One rule that we might try to formally state is something like this:

If system B requests/ is offered EHR 11aa22bb from system A, and it is known which patient it is for (lets say pt1234), then proceed as follows:

  • if system B has an EHR for pt1234 (let’s say this is verifiable in some way) then merge the EHR 11aa22bb contents into that record. No changes to System B’s EHR id for pt1234
  • if system B has no EHR for pt1234, create a new EHR (always have to do this, in order to conform to local rules), but give it EHR 11aa22bb’s EHR id, and then import the contents.
    • in very specific cases, if it can be determined that the CDR product, and local / regional EHR creation rules etc are shared, then a ‘native import’ might be OK

This kind of thing could of course be modified by there being a central (say to the health system, region, etc) registry that provided some management of EHR ids, as well as verification methods for patient ids.

NB for newcomers: in openEHR, the EHR id doesn’t identify the patient, just the EHR.

1 Like

Two different English use-cases.

  1. One London Universal Care plan - single CDR instance - subjectID is the ‘universal’ (almost!) NHS Number, unique ehr_id for that CDR

  2. North London Genomics - ? 14 federated CDRs each in a London hospital. Each with unique ehr_id but a ‘master’ CDR which coordinated registration and querying.

My gut feeling is that for England, at least, it is safer ground (culturally, politically) to run with unique ehr_ids for each CDR, or at least a small quite localised group of CDRs. Probably somewhat different in smaller countries like Scotland or Wales, where even if we did end up with several CDRs, it might well be possible for hem to work like Erik’s Region Stockholm example.

What about CDR to CDR bulk transfer of an EHR and associated compositions? I assume retaining the same ehr_id makes this process easier, particularly if we can retain composition Uids, so as not to disturb EHR_URI references?

I think re-use of EHR ids is indeed likely to always resolve to a ‘region’ concept where there is some common jursidiction, however that may be implemented in IT (cloud + co-tenanting or federation of local CDRs etc).

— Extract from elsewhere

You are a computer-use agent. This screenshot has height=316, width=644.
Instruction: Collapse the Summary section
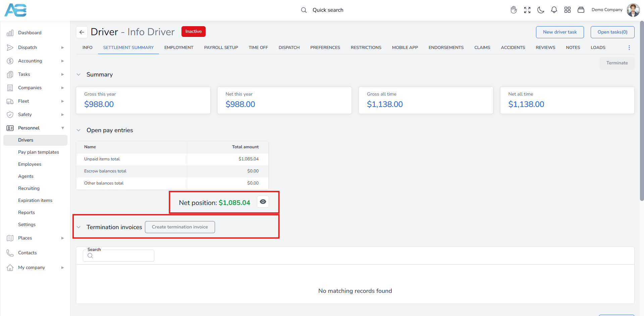(78, 74)
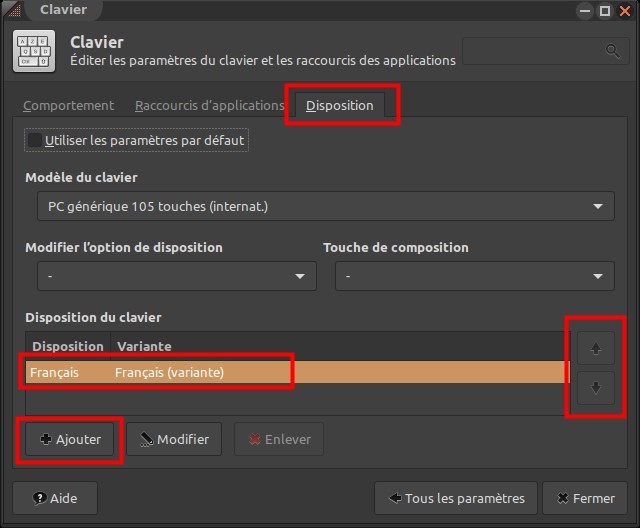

Yep - this is a dump/load semantic - it’s not a clinical or provider level act. So everything has to be preserved, which should always be doable by having a CDR-independent safe serialisation format (the ‘dump’ format) and all systems being able to import that correctly.

I agree. EHR system id logically means the boundary of an organisation.
The original question “Can an instance of an EHR server contain a mix of system_id strings”: my answer is it depends. These factors need to be taken into account: who are the user groups, do you require different EHR access control on the EHR data from different EHR systems, and is there a master patient identifier index available

The logical meaning of importing EHR is absolutely different from the EHRs in “cloud / co-tenanted / SaaS” environments.
In general, one organisation would have its’ own base policies on EHR access control. The logical meaning of importing EHR is relocating an external EHR, so it would not require a different EHR system id.

While cloud/co-tenanted/SaaS may require different EHR system ids. It depends on the requirements and the system design. Having multiple system ids might be easier for access control. In the co-tenanted/SaaS environment, users might be different from organisation to organisation. You may not want the users (clinicians) of one organisation/hospital be able to access the patient EHR data belonged to another organisation/hospital. The access control might be easily done using EHR system ids.

In the use case of adding an openEHR CDR to the national Cancer research platform, the users of the research platform might be the same, so it makes sense to use the same EHR system id for all EHRs.

EHR system ids are important to the orgranisations, while EHR/EHR_STATUS are important in linking the patient’s demographic information. When changes are done to EHR ids, need to make sure not break the linkage between the EHR and the patient’s demographic information.

1 Like

Good points @chunlan.ma - it looks like the short conclusion is that “it depends on the needs and implementation”, isn’t it?

This whole thread reminds me on an earlier discussion/topic I opened few years ago in SEC, about AQL not having any obvious “support” for system_id:

  • If you would have EHRs with different system_id on same server, how can you query data on a subset of EHR “under” a system_id?
  • Should a query not “mentioning” the system_id executed on all EHRs on that server, despite their owner system?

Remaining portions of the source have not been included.